Archiv für Sozialgeschichte
Rezension

Heidi Behrens-Cobet, Abschiede vom Proletariat? Lebenslagen und Bildungsgeschichten ehemaliger Mitglieder der Essener SAJ (Veröffentlichungen des Instituts für Sozialgeschichte Braunschweig-Bonn), Verlag J.H.W. Dietz/Nachf., Bonn 1996, 288 S., geb., 49,80 DM.
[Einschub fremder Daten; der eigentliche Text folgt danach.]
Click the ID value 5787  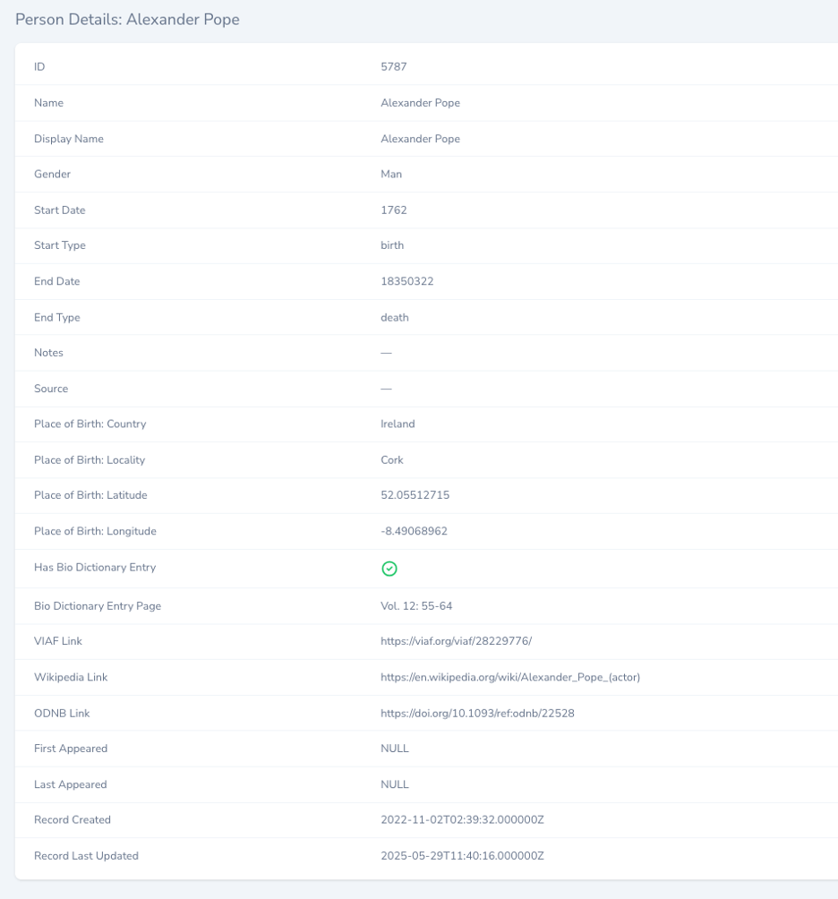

In ihrer erziehungswissenschaftlichen Dissertation reflektiert Heidi Behrens-Cobet ihre langjährige Beschäftigung mit der Arbeiterjugendbewegung und (arbeiter)bildungsgeschichtlichen Forschungsfragen. Herausgekommen ist eine wichtige Studie zur subjektiven bzw. individuellen Seite von Bildungsgeschichte, die meist strukturgeschichtlich bearbeitet oder in Übernahme kollektiver Deutungsmuster aus der Arbeiterbewegung klassen- oder schichtenspezifisch interpretiert wird.
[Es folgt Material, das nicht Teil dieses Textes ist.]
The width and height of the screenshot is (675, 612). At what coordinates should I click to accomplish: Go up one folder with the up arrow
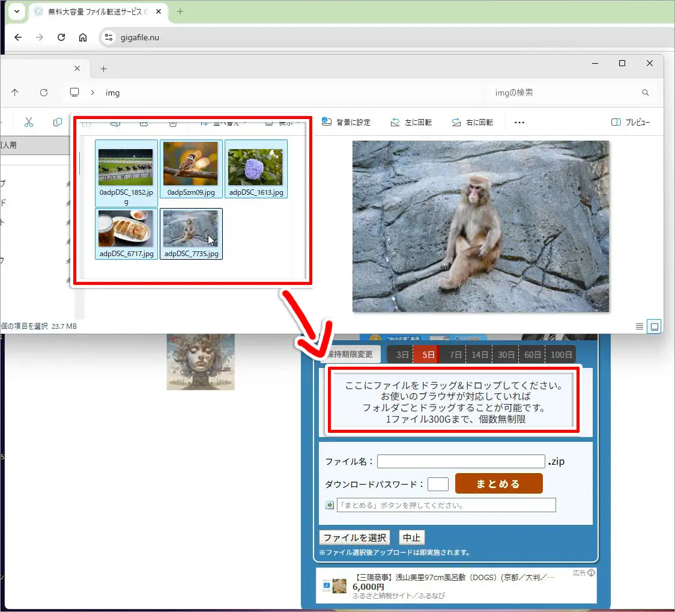15,93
Auf der Grundlage von Interviews werden die Lebensgeschichten früherer Mitglieder der Sozialistischen Arbeiterjugend Deutschlands (SAJ) im sozialdemokratischen Milieu von Essen rekonstruiert. Einen großen Teil des Buches machen neun ausführlich mit Interviewzitaten dargestellte und analysierte Lebens- und Bildungsgeschichten Essener SAJ-Mitglieder (von 22 insgesamt verarbeiteten Biographien) aus. Sie behandeln die unterschiedliche Bedeutung von Bildung in den Lebensläufen und dienen als Beleg und Illustration der Untersuchung.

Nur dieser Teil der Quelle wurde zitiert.